Troy earns an at-large bid at 39-20 and draws the Gainesville Regional as the 3-seed — a program that beat Texas State 12-11 in a rain-delayed comeback win during the season, showing the kind of clutch scoring ability that keeps teams alive in double-elimination play. The Trojans had one of the Sun Belt’s best overall records and earned their spot on the strength of a strong non-conference slate. Benjamin Stubbs opens against Miami (FL) in Game 2, and Troy winning that matchup puts them on the winner’s side of a bracket where they eventually face one of college baseball’s most decorated programs.
Miami finishes 38-19 and draws the Gainesville Regional as the 2-seed — a program that lost a competitive ACC Tournament series to Florida State but remains one of the conference’s most complete teams. J.D. Arteaga’s Hurricanes have strong pitching depth and a balanced lineup that doesn’t rely on one star to win games. Rob Evans opens against Troy on Friday, and a Miami win there sets up what could be a genuinely compelling Saturday winner’s bracket game against Florida. The Hurricanes are quietly one of the most dangerous 2-seeds in the field.

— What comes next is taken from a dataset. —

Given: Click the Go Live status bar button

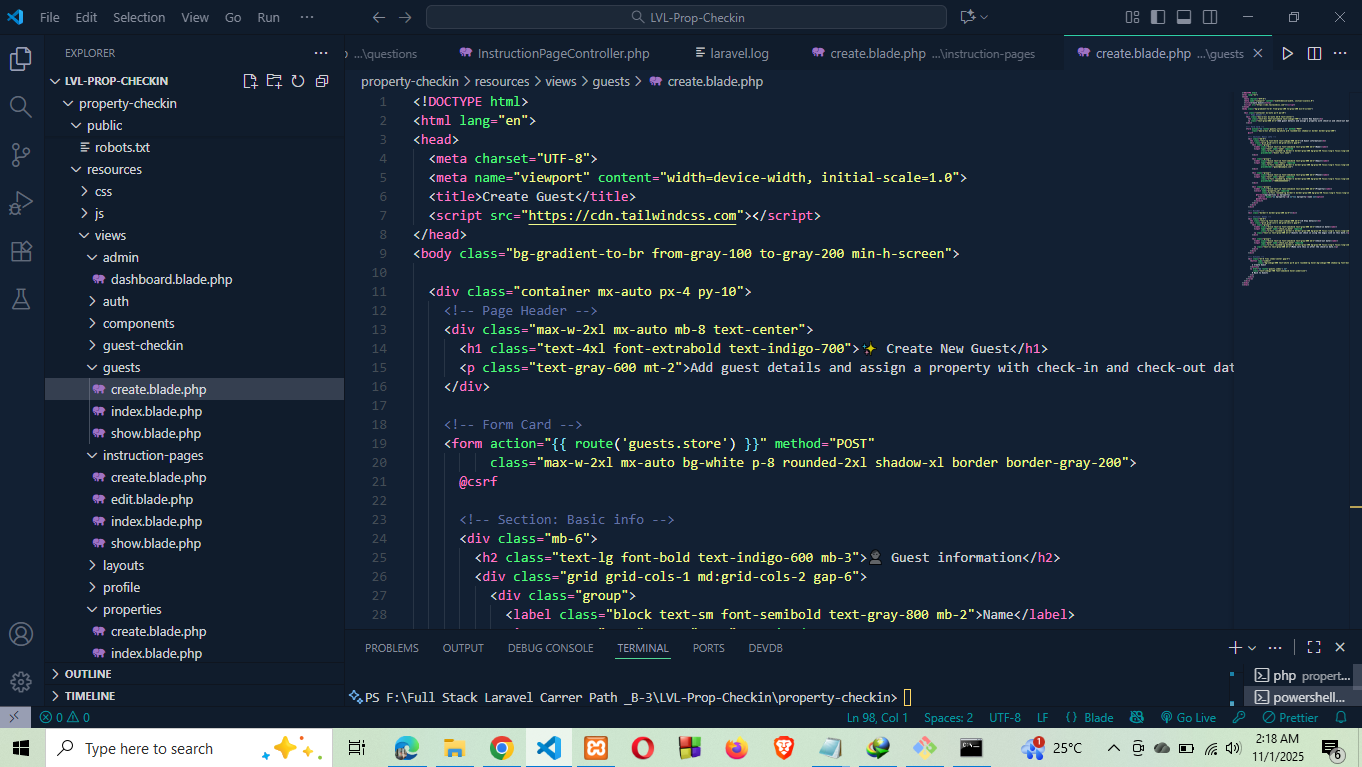Looking at the screenshot, I should pos(1188,717).
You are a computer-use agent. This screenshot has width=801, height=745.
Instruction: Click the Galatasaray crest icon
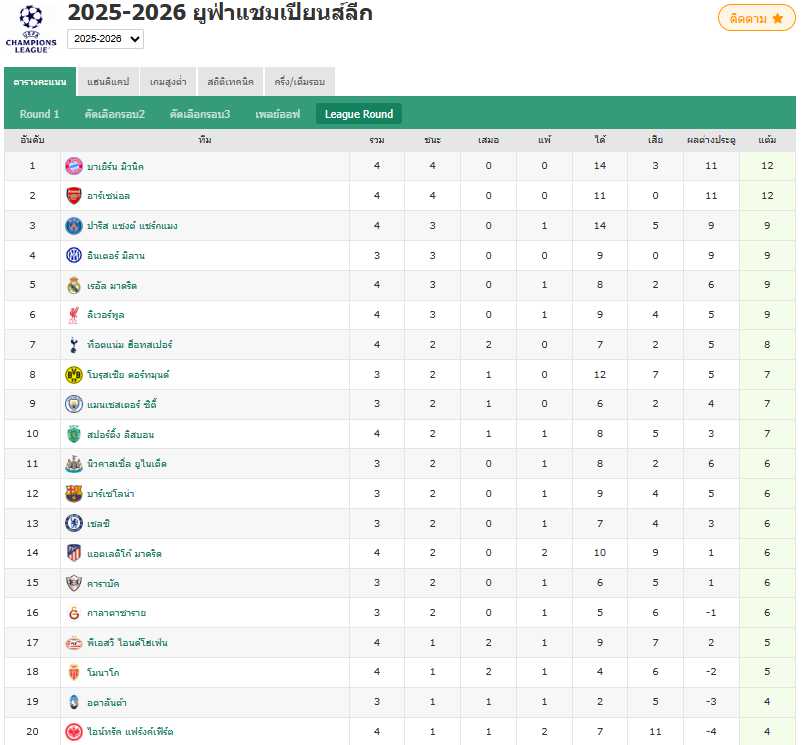coord(74,612)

Game 1 Matchup Projections
Game 1 — Rider vs. Florida
| RPI | Team | Projected Starter | Line / Total |
|---|---|---|---|
| 119 | Rider | PJ Craig | 12.16 |
| 11 | Florida ★ | Aidan King | -216.99 |
Game 2 — Troy vs. Miami (FL)
| RPI | Team | Projected Starter | Line / Total |
|---|---|---|---|
| 35 | Troy | Benjamin Stubbs | 13.78 |
| 30 | Miami (FL) ★ | Rob Evans | -178.91 |
Stadium Wind Conditions
Condron Family Ballpark Wind Map → Windy.comRegional Pick: Florida has been one of the hottest teams in the nation, but draw three other teams that have also been on an upward path. Rider took down the MAAC converence thanks to excellent defense and the ability to get runners across the plate. The Broncs are 11th nationally in double plays while having a better Team ERA and base runs marging than the #3 seed in this Regional.
Troy will be an underdog in the opener to Miami no matter the starting pitcher announcements, but the Trojans have been a national leader in hits with a top 50 defense. The Hurricanes finished the season above .500 in Quad 1 and Quad 2 games, notching series wins against Wake Forest and Virginia Tech.
Although the visiting seeds have been on the rise, none of them have had the trajectory of the Florida Gators. Kevin O’Sullivan’s team is at full strength with two starters that could dominate through Omaha. A K:BB and K:9 ratio ranked in the top 11 nationally shows a powerful group of arms that finished the season with a 4.16 ERA. The lineup has been problematic at times, but series wins over Kentucky, Oklahoma, Arkansas and Georgia prove the Gators will hit enough for an elite pitching staff. The true odds on Florida to win the Gainesville Regional reside at -250, giving value to the market number of -200.